130.  However, Mr Readhead expressed concern about how the draft Directive could change current practices. He stated:

The Directive uses four principles in relation to how we can use data: it talks about the execution of criminal penalties, investigation, detection and the prosecution of criminal offenders. It doesn't talk about common law. If we had a paedophile offender released from prison who goes to live on a caravan park, we go to the caravan park; we talk to the local families who are in caravans; we tell them, "There is a paedophile here." We do that unashamedly because we have to protect communities and protect vulnerable persons and children. This Directive, written in the way it currently is, in our view would prevent us from doing that. [...]

It prevents us [from making that kind of disclosure] because of the prescriptive nature of the Directive. As we read this, those areas do not permit us to use our common law powers anymore, because, effectively, the argument would be that we are no longer processing data in accordance with either this Directive or the Regulation. That is a real concern to us because there is huge value in exchanging information with other agencies.[162]

131.  Françoise Le Bail, European Commission, told us the Commission believed that the draft Directive would reinforce and greatly simplify the operations of law enforcement agencies, reiterating that the data protection principles would remain the same and there would still be distinctions in how Member States transposed the draft Directive.[163] Her colleague, Marie-Hélène Boulanger, Head of the Data Protection Unit, added:

We believe that having more common grounds among Member States and more common understanding about which data protection requirement conditions will apply to the law enforcement authorities, especially in the framework of the law enforcement co­operation, will simplify co­operation between law enforcement authorities, will foster this co­operation and will also have an important impact on the efficiency of law enforcement co­operation.[164]

132.  During oral evidence, the Information Commissioner's Office stated:

[W]hen whatever comes from Brussels is applied in the UK, the Government do have a choice as to what rules they apply to policing domestically. Even if we are not part of the Directive for policing domestically, we will still have data protection law in the UK for domestic policing, just as we do at the moment. Our position will be that that should be closely aligned to the Brussels regime, even if it is not mandatory on the UK to follow that approach, because that makes it easier for individuals and for us as the regulator. [...]

I think you can align the principles and the basic operation. I do not think any of the witnesses so far have really questioned any of the basics. It is the administrative burdens that go with it that are the problems. I do think we could [...] take a proportionate approach to how that is applied in the UK so that the principles are there. It doesn't stop the exchange of data with Europe because we have different rules, but we don't necessarily apply all the detailed prescription that has caused so much concern. [...]

Of course the police have concerns about whether they are going to be able to do their job across borders, capturing criminals and so on. There are also very basic questions about protection for the citizen in their dealings with the police that arise from data protection law.[165]
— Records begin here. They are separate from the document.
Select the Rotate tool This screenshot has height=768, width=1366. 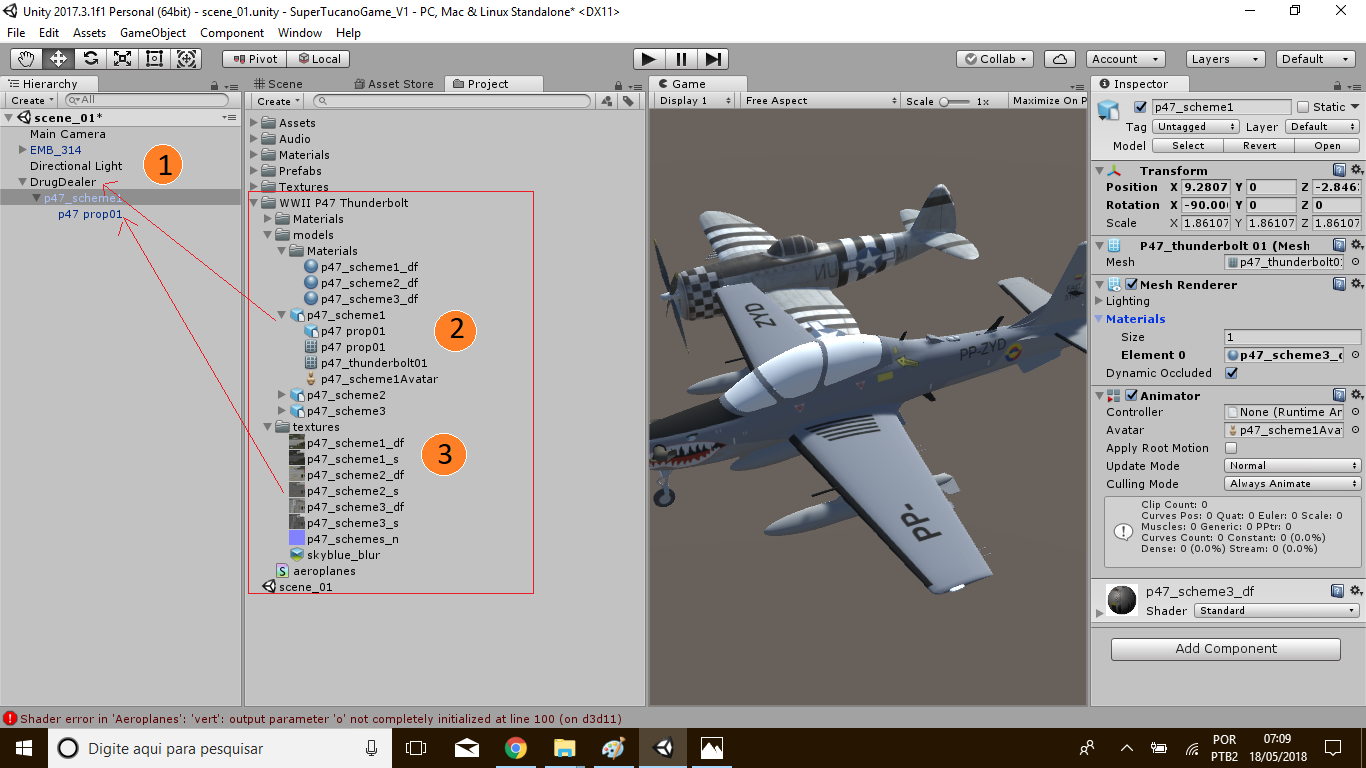90,58
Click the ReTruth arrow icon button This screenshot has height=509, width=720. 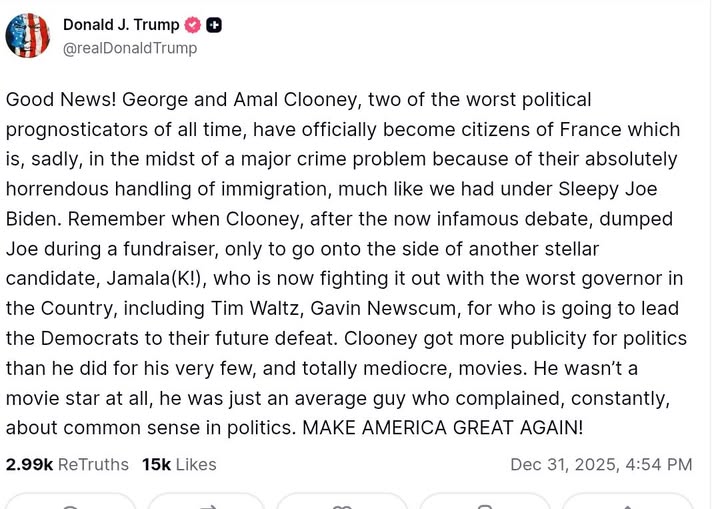pyautogui.click(x=207, y=503)
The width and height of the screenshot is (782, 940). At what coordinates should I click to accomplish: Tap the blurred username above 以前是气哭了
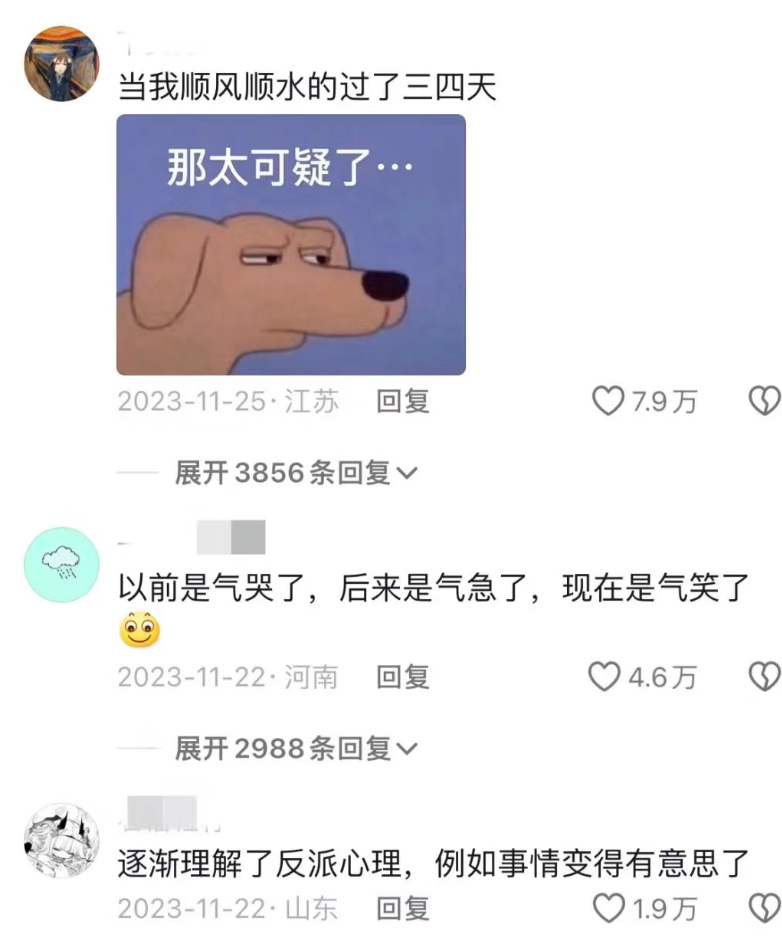(x=231, y=537)
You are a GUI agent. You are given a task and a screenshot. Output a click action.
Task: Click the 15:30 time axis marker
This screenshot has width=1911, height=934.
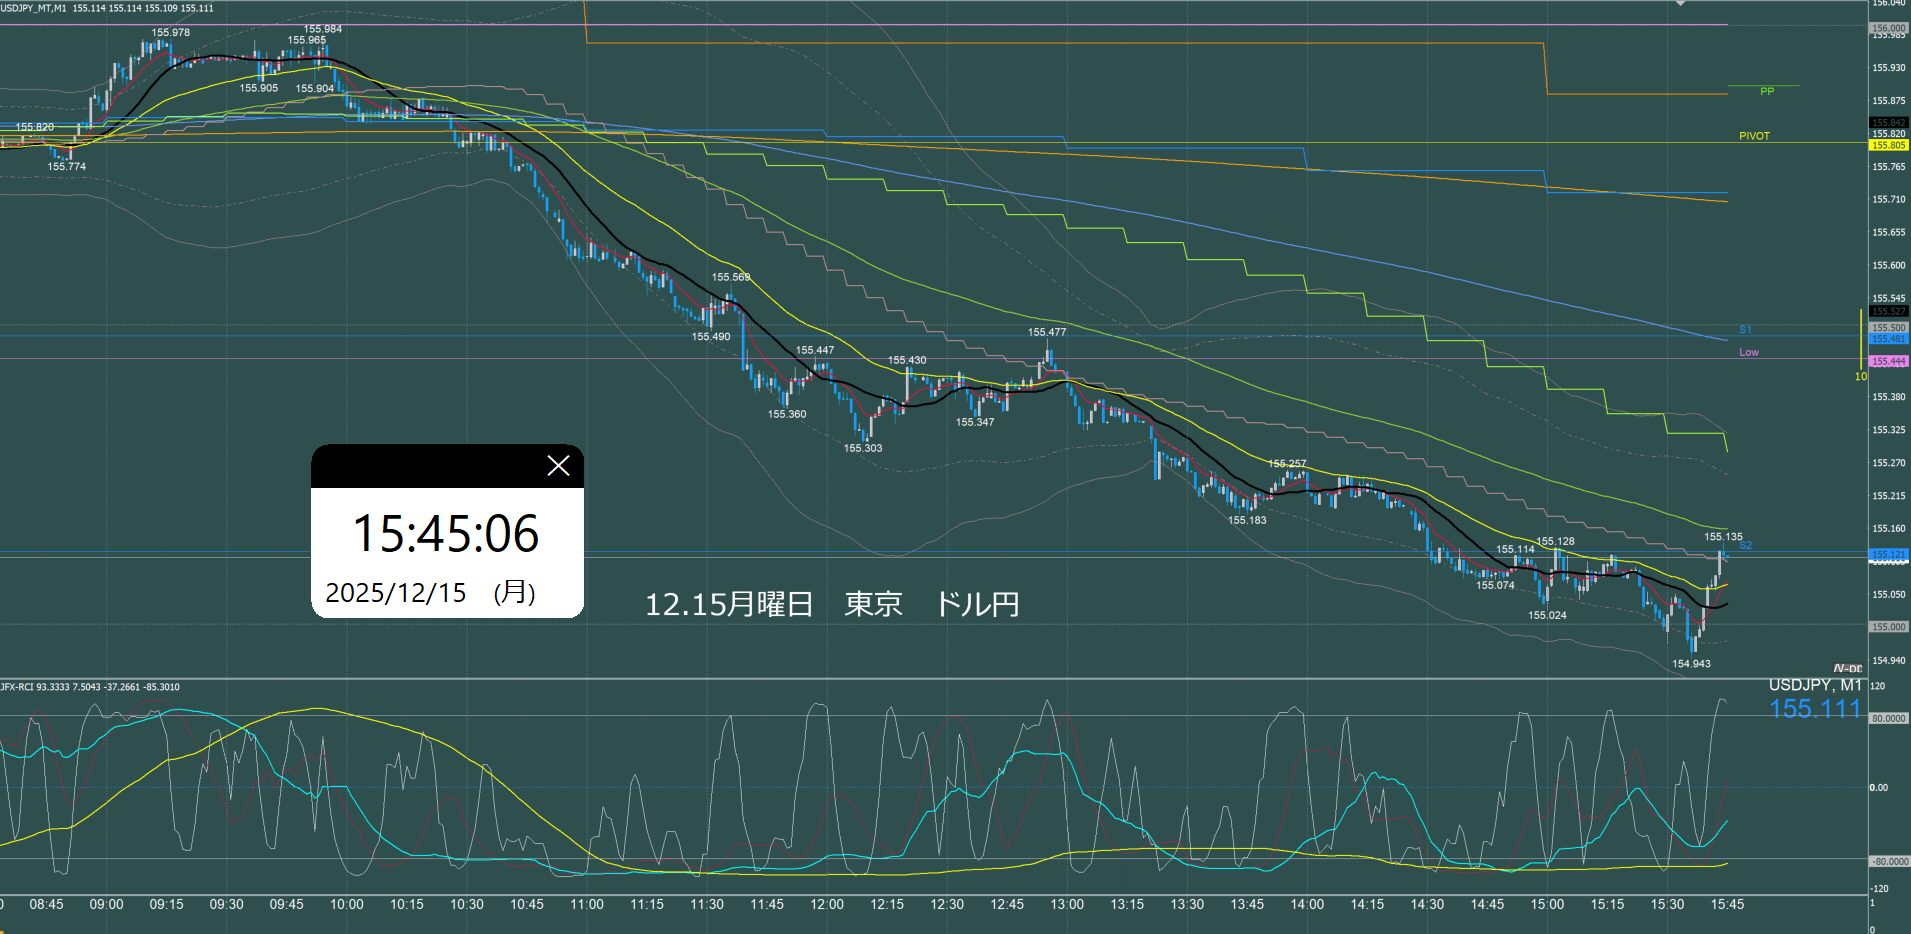tap(1667, 904)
133.  We understand that the Directive does not apply to domestic processing by law enforcement agencies within the UK, and it should be placed beyond doubt that this is the case. We have noted the evidence of the Association of Chief Police Officers, that the Directive might nevertheless impact on the ability of the police to use common law powers to pass on information in the interests of crime prevention and public protection, and we believe that it needs to be made clear beyond doubt that it must not have this effect. We also agree with ACPO that the Directive, like the Regulation, is unnecessarily prescriptive about the structures and processes for securing data protection compliance.

General comments on the draft Directive

134.  The MoJ told us it has concerns with the draft Directive as it was "presently too long and prescriptive, which we believe will represent a burdensome cost on data controllers and processors. It may not, therefore, be considered proportionate or practicable". It would therefore negotiate to remove or modify the most disproportionate and prescriptive aspects of the proposal, whilst ensuring that there was always adequate and effective protection for data subjects.[166]

ACPO told us that due to the burdens contained within the draft Directive "[t]here is a risk that such an approach may create barriers which hinder the ability to conduct effective intelligence analysis or to create excessive burdens on law enforcement agencies. [...] Affordability should be a feature of proposals being promulgated against the backdrop of austerity measures within the public sector".[167] Ian Readhead, Director of Information, Association of Chief Police Officers, expanded on this when he appeared before us:

[W]e need to be very clear that the prescriptive nature of this Directive is, in our view, excessive and is totally alien to the way in which we provide compliance with the [Data Protection] Act. [...] The Commission should not be saying, "You've got to have a data protection officer and this is the role and function of that data protection officer." What they should be saying is, "Against the backdrop of the Directive you should have compliance." How we provide compliance is a matter for us, because [...] chief constables have looked very carefully at their structures and we don't have data protection officers anymore; we have information managers who cover a whole raft of compliance areas. [...] It is compliance that is critical, not a bureaucratic process that seeks to say, "These are your structures."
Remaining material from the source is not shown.